→ What you have to do
Write out all records as given; omit images.

→ Entries provided
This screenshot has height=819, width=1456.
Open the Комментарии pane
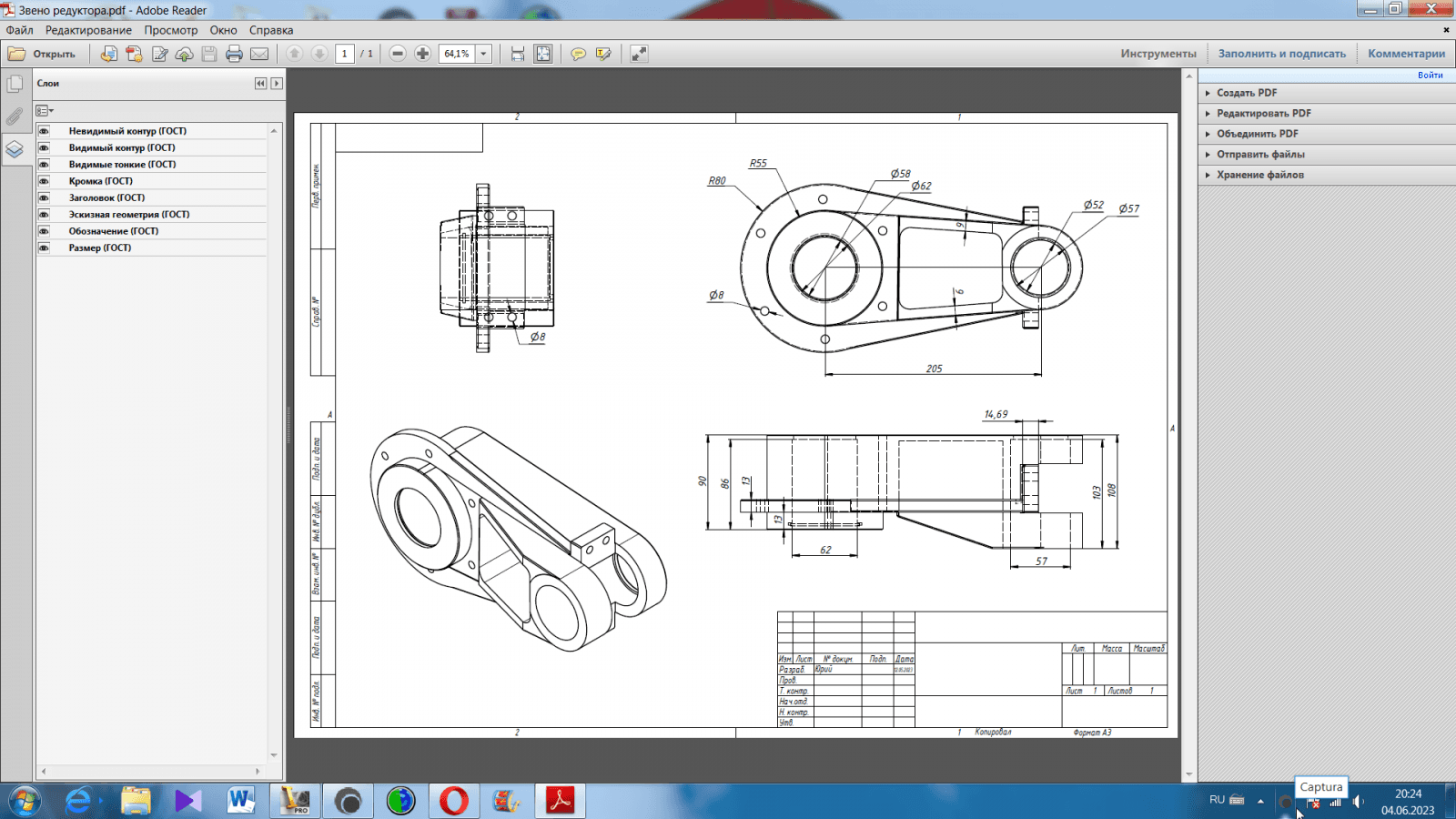[1406, 54]
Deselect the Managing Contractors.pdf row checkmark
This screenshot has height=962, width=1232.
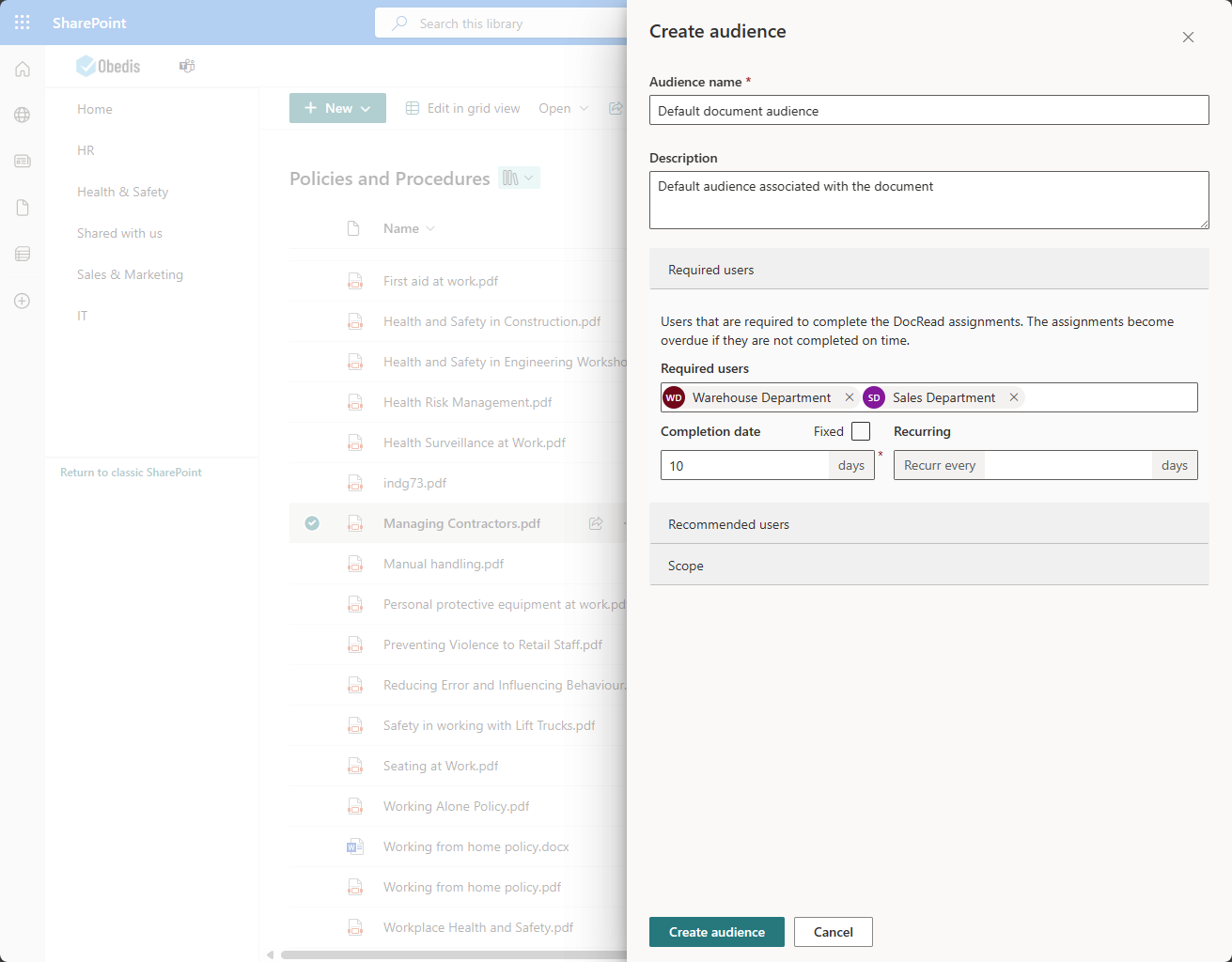pos(312,523)
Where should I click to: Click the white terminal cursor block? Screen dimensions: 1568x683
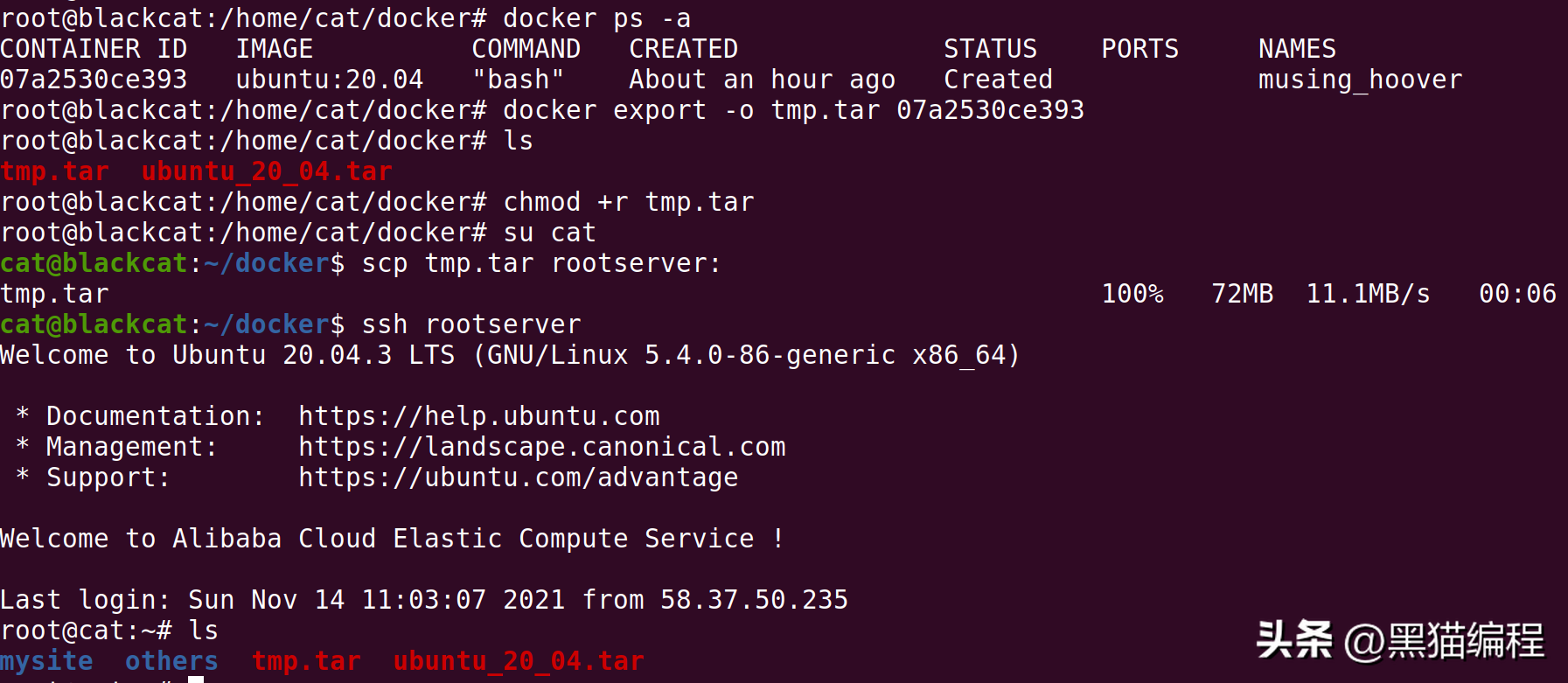196,679
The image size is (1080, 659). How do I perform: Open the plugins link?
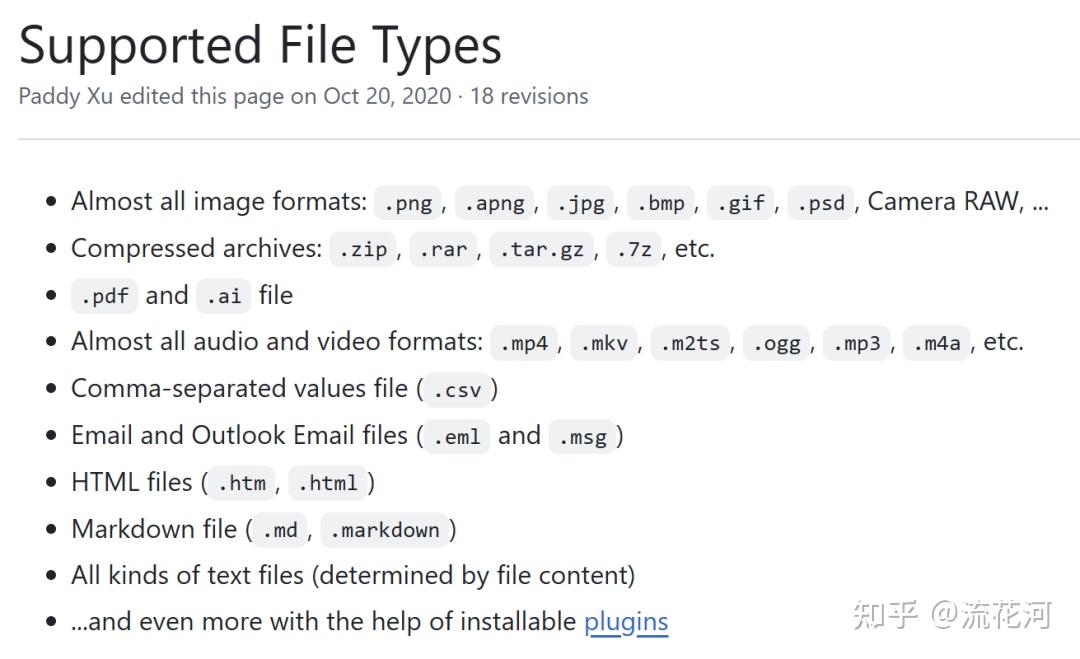click(x=625, y=622)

→ Expected answer
This screenshot has height=819, width=1456.
Open the Комментарии pane
[1406, 54]
Deselect the Managing Contractors.pdf row checkmark
This screenshot has height=962, width=1232.
pos(312,523)
Where should I click to: Click the white terminal cursor block? Screen dimensions: 1568x683
196,679
The image size is (1080, 659). How do I perform: Open the plugins link?
click(x=625, y=622)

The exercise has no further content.